Rows of pointing data:

+++

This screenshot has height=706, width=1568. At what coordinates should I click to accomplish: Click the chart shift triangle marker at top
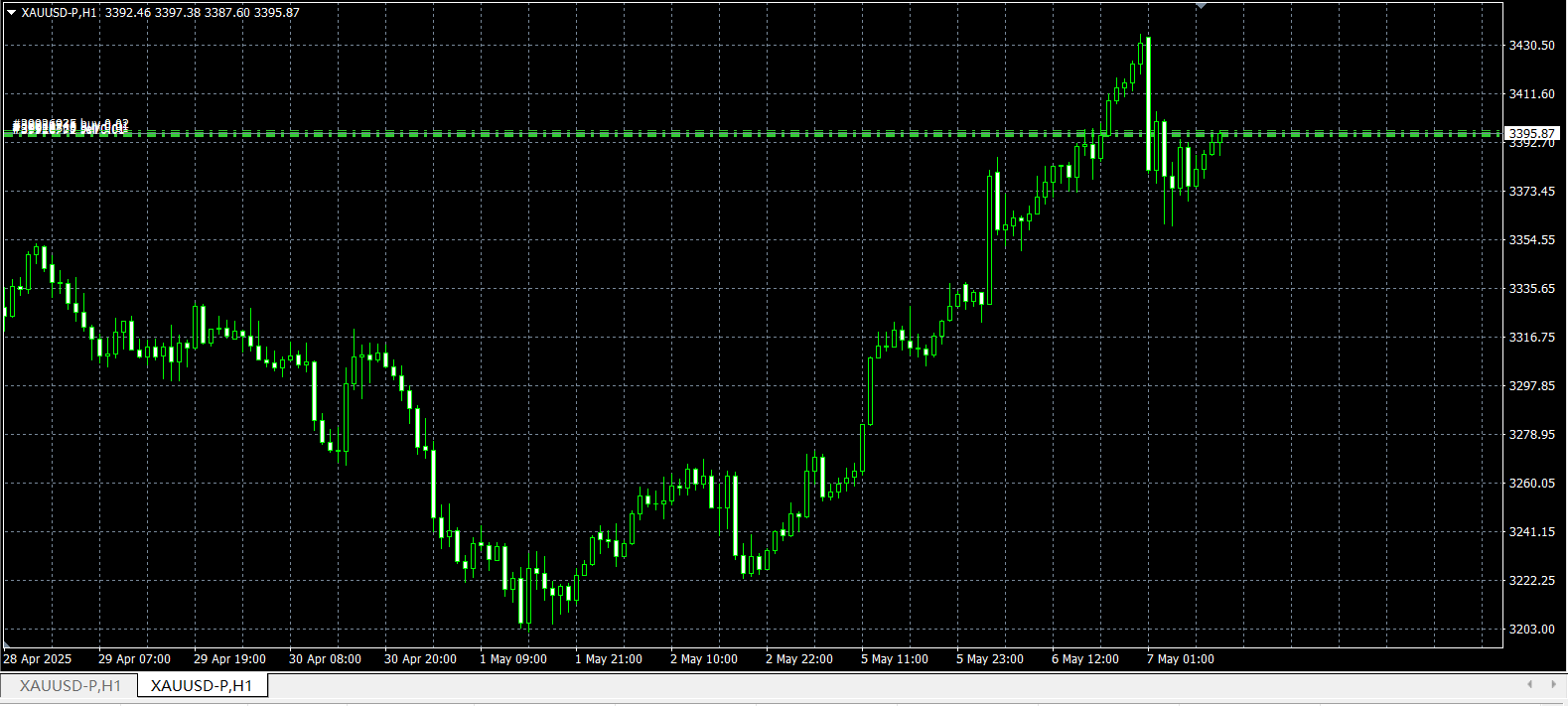coord(1202,6)
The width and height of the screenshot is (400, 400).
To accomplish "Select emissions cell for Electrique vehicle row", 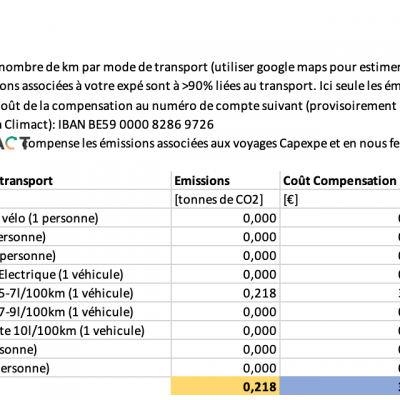I will [226, 274].
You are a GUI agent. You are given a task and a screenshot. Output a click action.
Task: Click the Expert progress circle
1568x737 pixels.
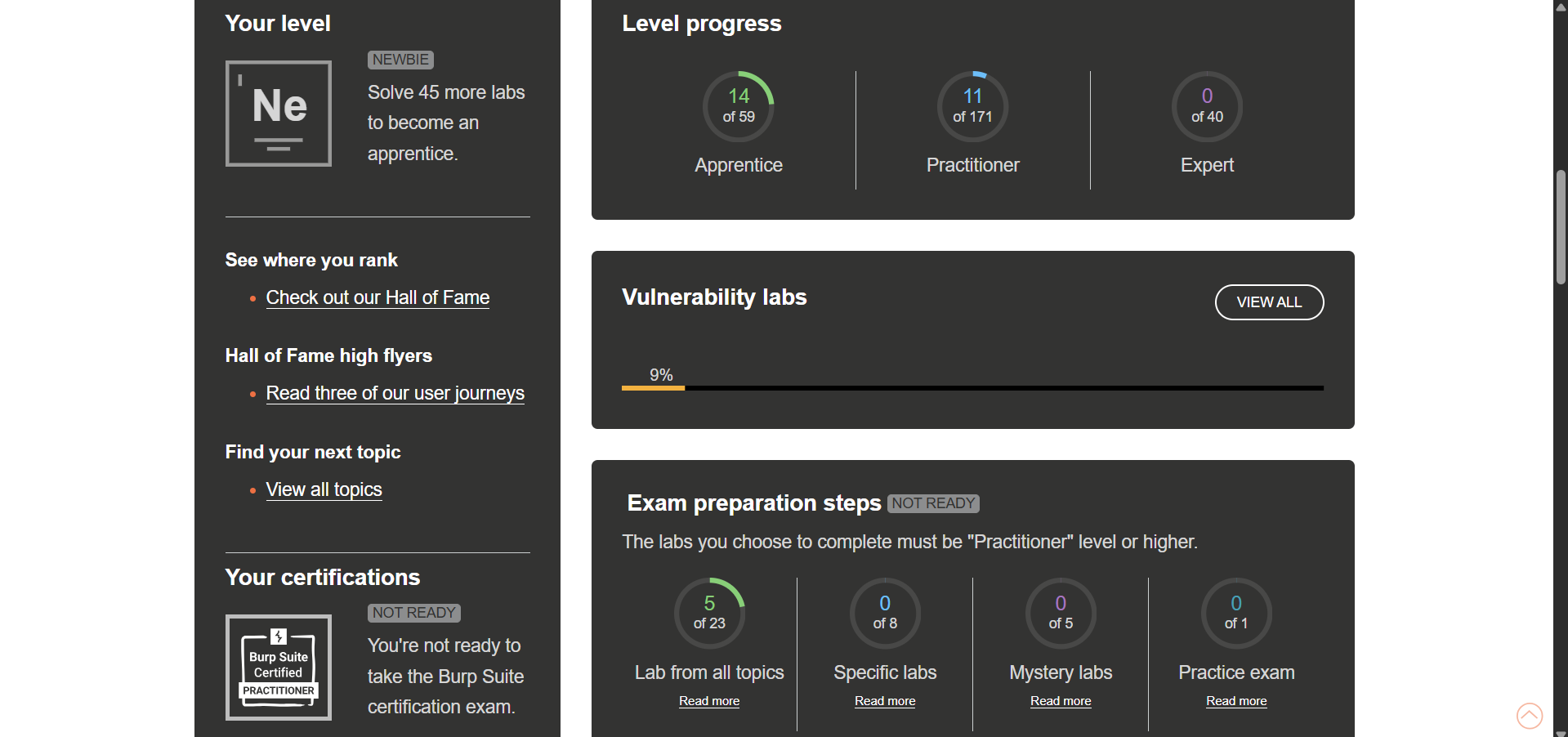(1207, 106)
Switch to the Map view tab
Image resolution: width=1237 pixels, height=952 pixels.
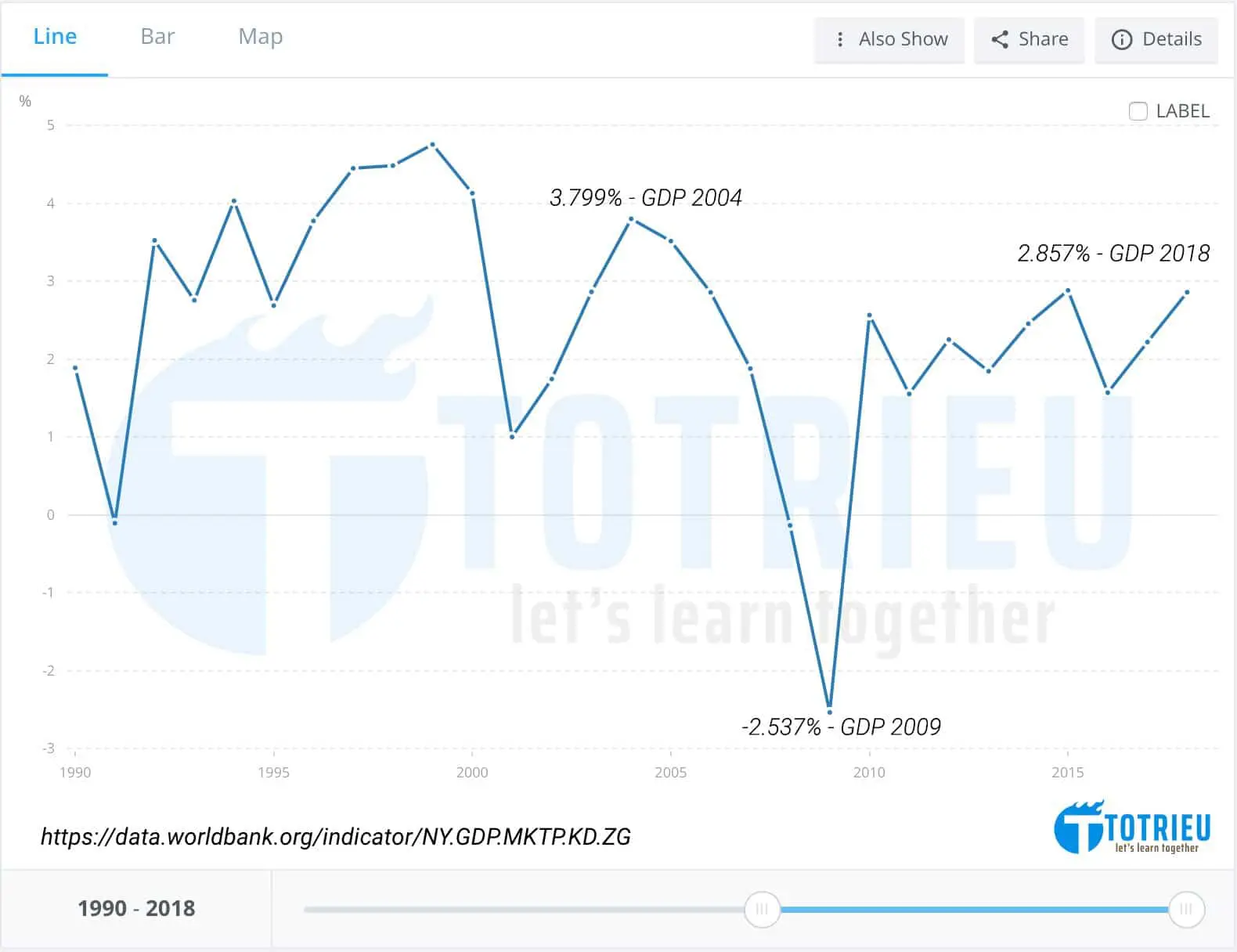coord(259,37)
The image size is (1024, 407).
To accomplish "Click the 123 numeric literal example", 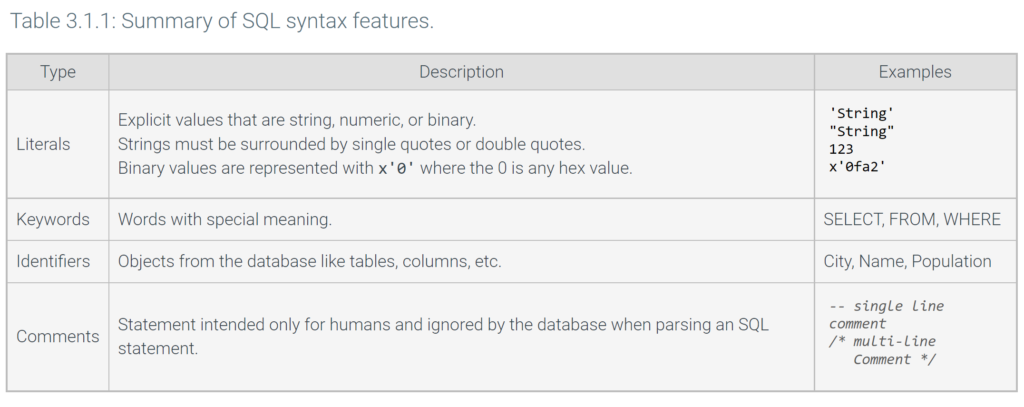I will pyautogui.click(x=841, y=150).
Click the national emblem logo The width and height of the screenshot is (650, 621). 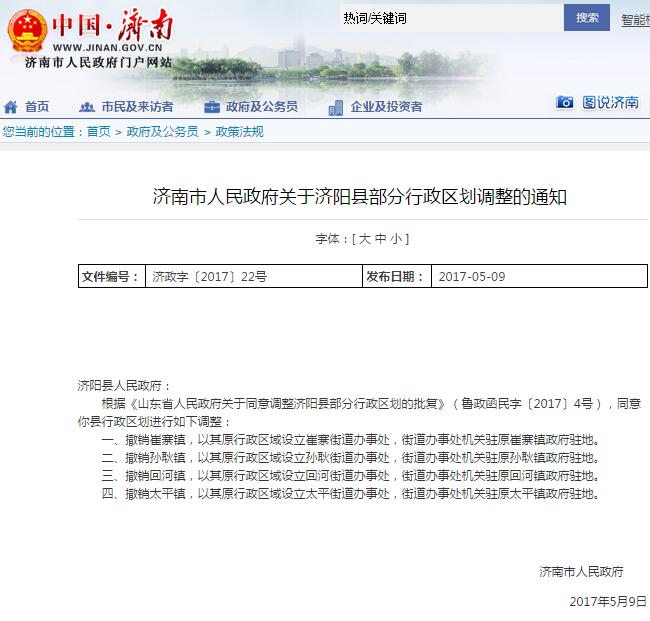tap(26, 30)
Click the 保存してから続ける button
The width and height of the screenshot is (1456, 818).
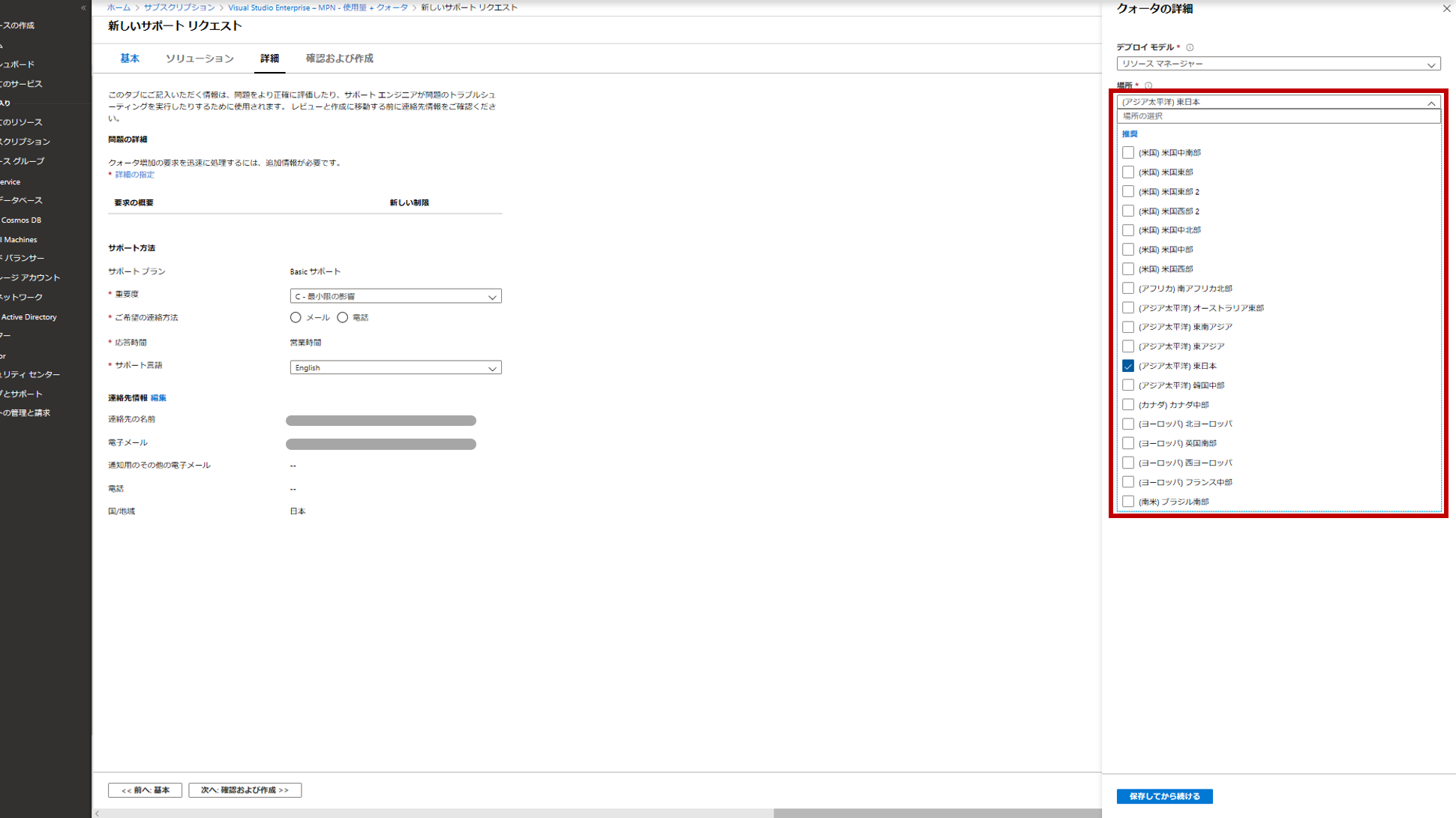[1164, 796]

+++

▸ AIM OF THE TASK: Could you rewrite the stretch from the line containing "Click the 保存してから続ける button" through the end of the items, changing "button" to "control" and keeping everything else the same? Leave the pictures out.

▸ ANSWER TO THE TASK:
Click the 保存してから続ける control
The width and height of the screenshot is (1456, 818).
[1164, 796]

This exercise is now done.